• TÂCHE DONNÉE A:
Recopiez à l'identique, s'il vous plaît, les lignes des enregistrements qui vont de celle contenant « Screen dimensions: 787x430 » jusqu'à celle contenant « Expand agent mode infinity dropdown », incluse. Laissez les images de côté dans votre réponse.

═══ EXTRAIT DE PAGE

7 février 2017, une autre phase de la crise politique en Haïti ?
- Opinión
Les questions de vérité et impunité électorales se retrouvent, une fois de plus, au cœur du processus politique en Haïti, qui a pu finalement boucler une élection présidentielle et parvenir presqu’au bout des scrutins législatifs et locaux, suite à un premier tour, tenu le 20 novembre dernier.
Le second tour a lieu dans une ambiance de polarisation, caractérisée par de multiples contestations, quoique moins nombreuses que dans les processus précédents.
Dans ce pays, miné par la crise politique et socio-économiquement très affaibli, Jovenel Moïse du Parti haïtien tèt kale (Phtk, de l’ancien président Joseph Michel Martelly), a remporté la présidence dès le premier tour, avec 55.60 % des suffrages exprimés, suivant les résultats définitifs, publiés par le Conseil électoral provisoire (Cep) le 3 janvier 2017.
Dans ces élections, reprises un an après avoir été annulées pour cause de « fraude massive » établie par une commission d’évaluation indépendante, Moïse a obtenu 590,927 voix sur environ 1 million de votants, alors que la population en âge de voter s’élève à 6,2 millions de personnes – Près de 80% d’abstention.
Il est suivi, loin derrière, de Jude Célestin, de la Ligue alternative pour le progrès et l’émancipation haïtienne (Lapeh), proche de la mouvance démocratique, avec 207, 988 voix, soit 19.57 % des suffrages.
Arrivent en 3e et 4e positions respectivement : Jean-Charles Moïse, de la plateforme Pitit Dessalines, qui se revendique de gauche, avec 117,349 votes, soit 11.04 % des suffrages ; Maryse Narcisse du parti politique Fanmi Lavalas, de l’ancien président Jean-Bertrand Aristide (populiste) avec 95,765 votes, soit 9.01 % des suffrages.
La victoire au premier tour de Jovenel Moïse a fait l’effet d’une bombe dans quelques milieux sociaux, dès que les résultats préliminaires ont été connus le 28 novembre 2016. Surtout qu’ils n’ont pas été signés par 3 des 9 conseillers.
Tout de suite, une bulle de rumeurs et même d’intoxication apparente, accompagnée de violentes manifestations isolées de partisans Lavalas, a commencé à se former. Le doute s’est installé à propos des résultats préliminaires, formellement contestés par les trois poursuivants de Jovenel Moïse. Une fois de plus, l’exigence de vérification paraîssait s’imposer, pour tenter d’établir la vérité électorale et, peut-être, sanctionner, s’il y a lieu, d’éventuels fraudeurs et leurs complices.
Journée électorale réussie
Le processus électoral de 2016 est pourtant considéré satisfaisant, au plan organisationnel, contrairement aux élections chaotiques des années précédentes. Les organisations nationales d’observation électorale ont exprimé globalement leur satisfaction, à propos du déroulement du premier tour. Un défi, relevé par une institution électorale formée il y a seulement 9 mois (mars 2016).

══════
═══ ENREGISTREMENTS PRÉSENTÉS

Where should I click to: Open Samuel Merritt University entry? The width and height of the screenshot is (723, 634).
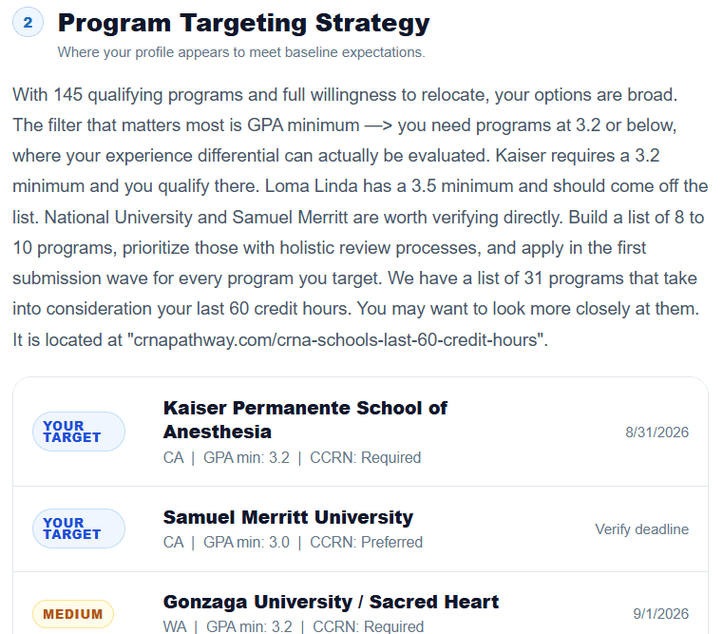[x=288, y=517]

══════
═══ ENREGISTREMENTS PRÉSENTÉS

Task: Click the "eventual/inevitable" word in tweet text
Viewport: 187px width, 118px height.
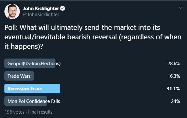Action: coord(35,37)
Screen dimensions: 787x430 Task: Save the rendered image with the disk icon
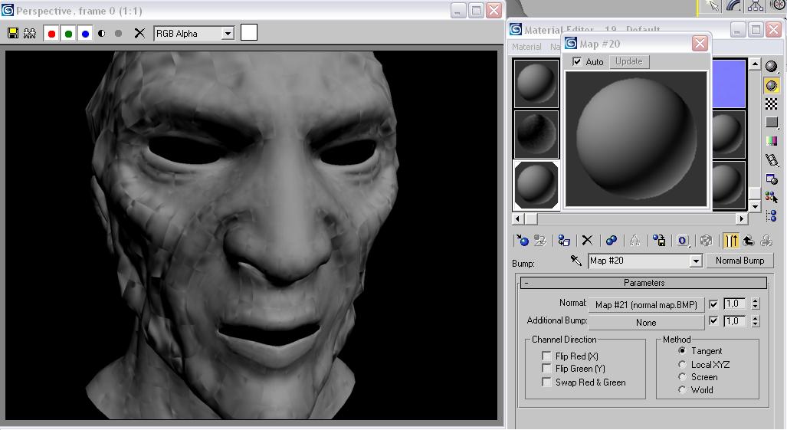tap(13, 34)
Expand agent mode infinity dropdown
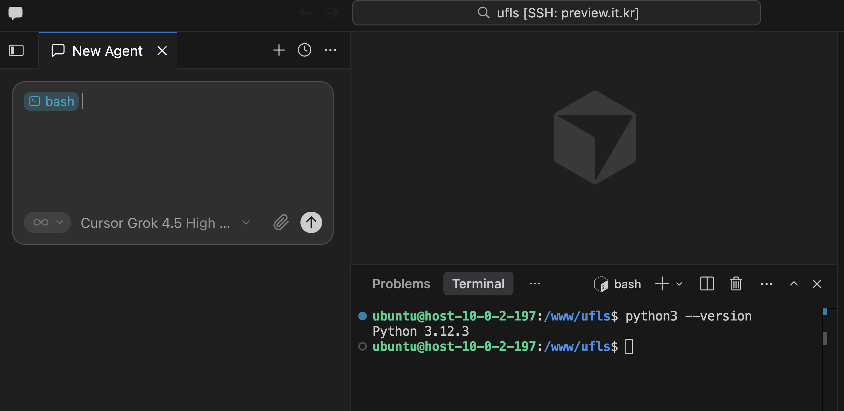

══════

• TÂCHE DONNÉE B:
Dans l'article sur la crise politique en Haïti, quel pourcentage des suffrages exprimés Jovenel Moïse a-t-il obtenu au premier tour ?

• RÉPONSE ATTENDUE A:
Screen dimensions: 787x430 Task: Save the rendered image with the disk icon
tap(13, 34)
Expand agent mode infinity dropdown

• RÉPONSE ATTENDUE B:
Jovenel Moïse a obtenu 55.60 % des suffrages exprimés.